Headlines over ‘Sun Tax’ and self-consumption rules could be holding consumers back

Holaluz’ Nogué also said that systems under 10kW capacity have never been under threat from the so-called ‘Sun Tax’ which threatened to tax customers for self-consumption of their own solar energy, although to date no one has ever been taxed for self-consumption. When originally proposed in 2015, the seemingly punitive tax ruling on solar self-consumption appeared to put PV system owners in line for fines similar to those levied on leakers of radioactive waste. Nearly 200,000 people signed petitions against the tax in just one week in the summer of 2015.

Nogué added that Spain’s main three energy companies have been against self-consumption and have used newspapers to promote information about the Sun Tax threat in recent years.

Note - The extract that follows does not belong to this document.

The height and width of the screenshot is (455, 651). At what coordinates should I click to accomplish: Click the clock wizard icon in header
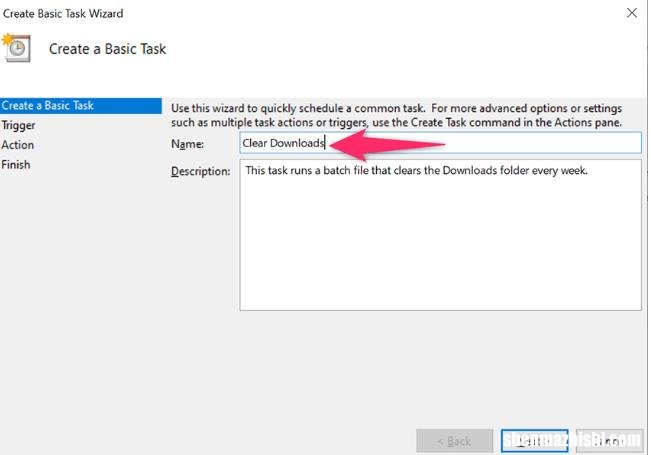(16, 47)
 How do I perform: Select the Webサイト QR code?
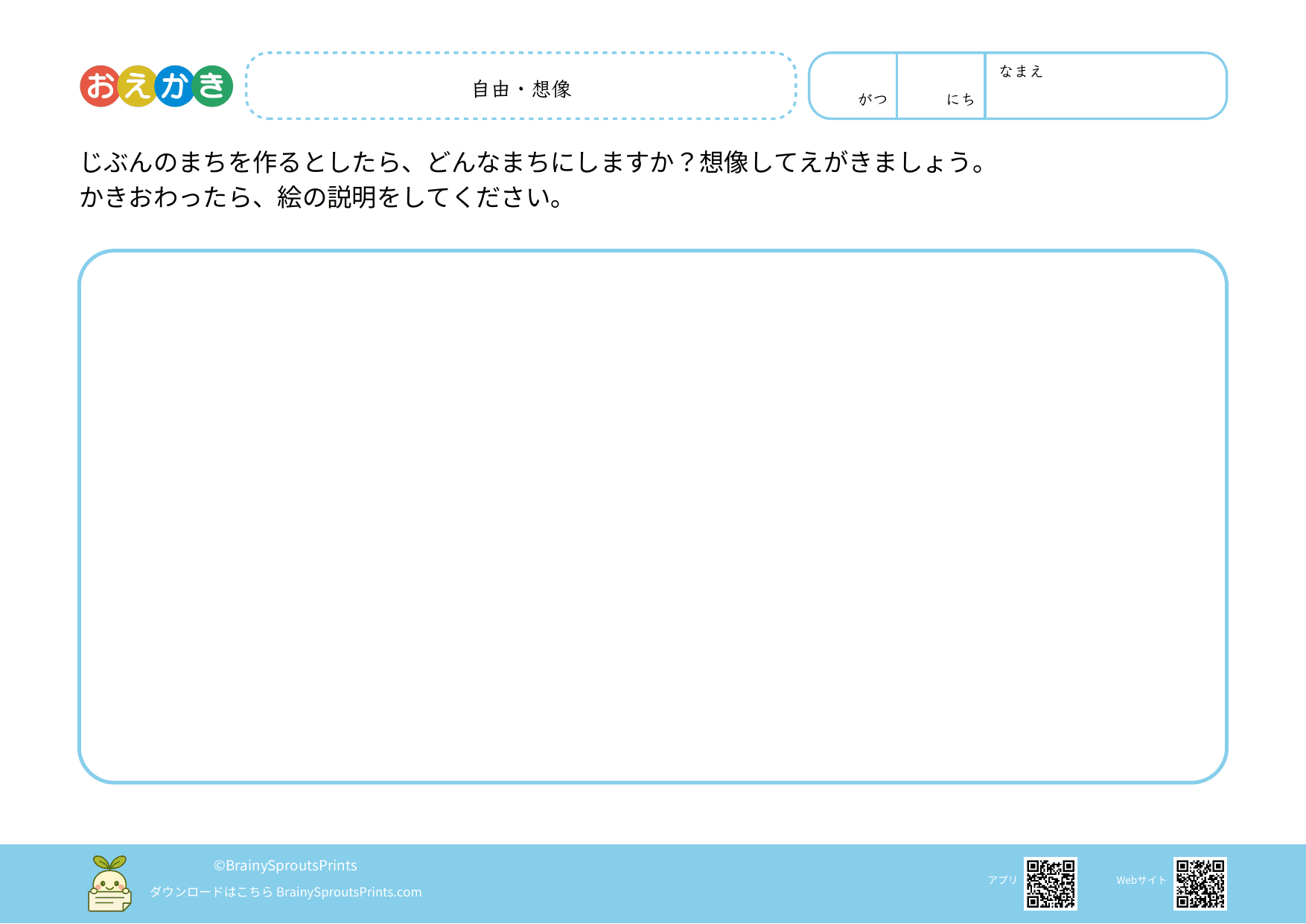coord(1200,884)
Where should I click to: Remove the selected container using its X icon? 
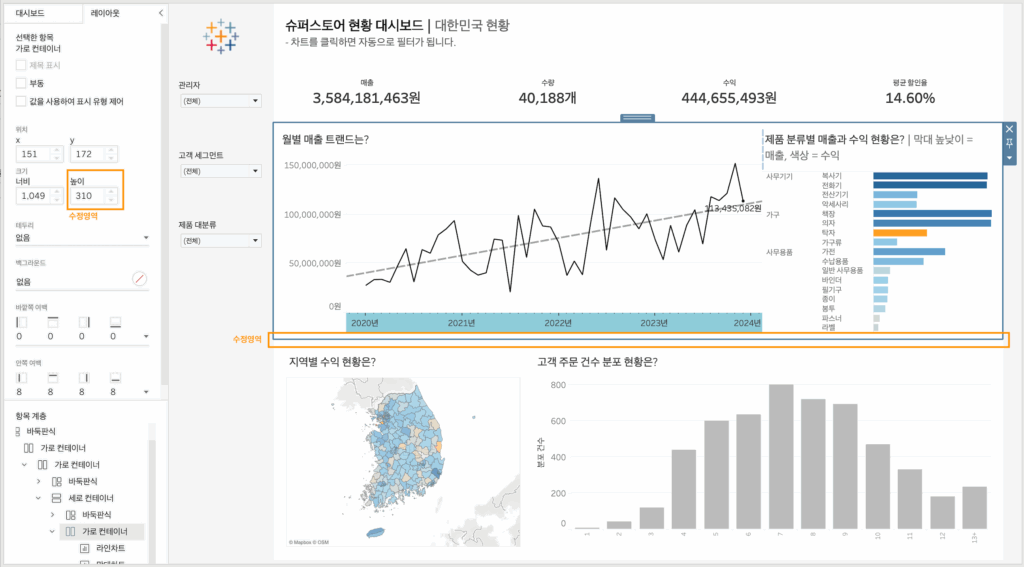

As a result, consumers have not realised that it is still possible to have their own solar installations, nor have they been informed that it is still possible to receive a return on their system.

The new installation at Rubi has support from the Town Hall, and even though Holaluz is based in Catalonia, it intends to install similar systems across Spain. However, Holaluz considers that the real challenge will be to install such systems for multiple consumers rather than just two sharing customers.

Nogué said that the new ability to share systems opens up a whole new market, particularly in areas such as Barcelona where many people live in tall blocks of houses sharing just one roof. It is expected that most customers will also require a battery and Holaluz is currently working with LG Chem, Tesla and sonnen right now to get an understanding of how each of their systems works.

He said there are now 29 million possible customers in Spain across households and SMEs.